** Assignment **
Search the data below for the word "Output" and report how many lines contain it, with no added words.

[Provided records Boundary: Start]

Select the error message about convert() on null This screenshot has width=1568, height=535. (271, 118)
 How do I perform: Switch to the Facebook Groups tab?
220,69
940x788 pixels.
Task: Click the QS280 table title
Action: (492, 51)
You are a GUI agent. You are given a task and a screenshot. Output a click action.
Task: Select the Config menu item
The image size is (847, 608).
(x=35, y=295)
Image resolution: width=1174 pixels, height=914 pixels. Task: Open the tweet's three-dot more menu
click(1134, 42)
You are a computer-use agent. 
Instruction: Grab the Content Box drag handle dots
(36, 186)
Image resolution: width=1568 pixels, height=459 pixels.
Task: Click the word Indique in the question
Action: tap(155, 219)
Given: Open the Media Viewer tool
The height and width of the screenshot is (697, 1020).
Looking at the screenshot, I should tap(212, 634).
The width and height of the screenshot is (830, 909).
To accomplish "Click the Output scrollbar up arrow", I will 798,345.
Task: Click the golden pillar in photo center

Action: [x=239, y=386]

[Provided records Boundary: End]

** Solution to the problem **
2